**Work instructions**
All lines with the word "screenshot" are to be found and copied from the listing.

**Records for this task**
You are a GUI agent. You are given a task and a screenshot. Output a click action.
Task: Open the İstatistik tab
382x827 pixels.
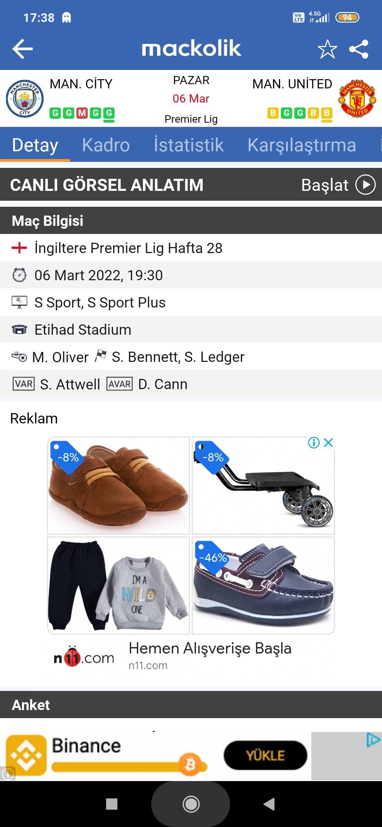coord(189,145)
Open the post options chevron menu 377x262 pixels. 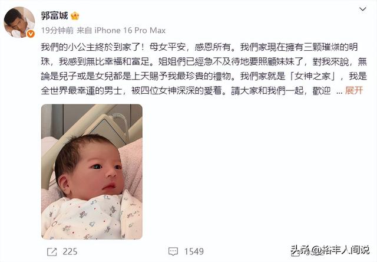pos(362,9)
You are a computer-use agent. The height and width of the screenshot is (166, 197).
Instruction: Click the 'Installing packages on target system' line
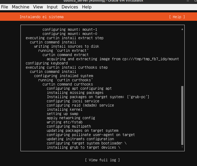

**Result**
You are a GUI agent. You are given a task and a screenshot. Output a click action.
You are a computer-use agent. The height and width of the screenshot is (166, 197).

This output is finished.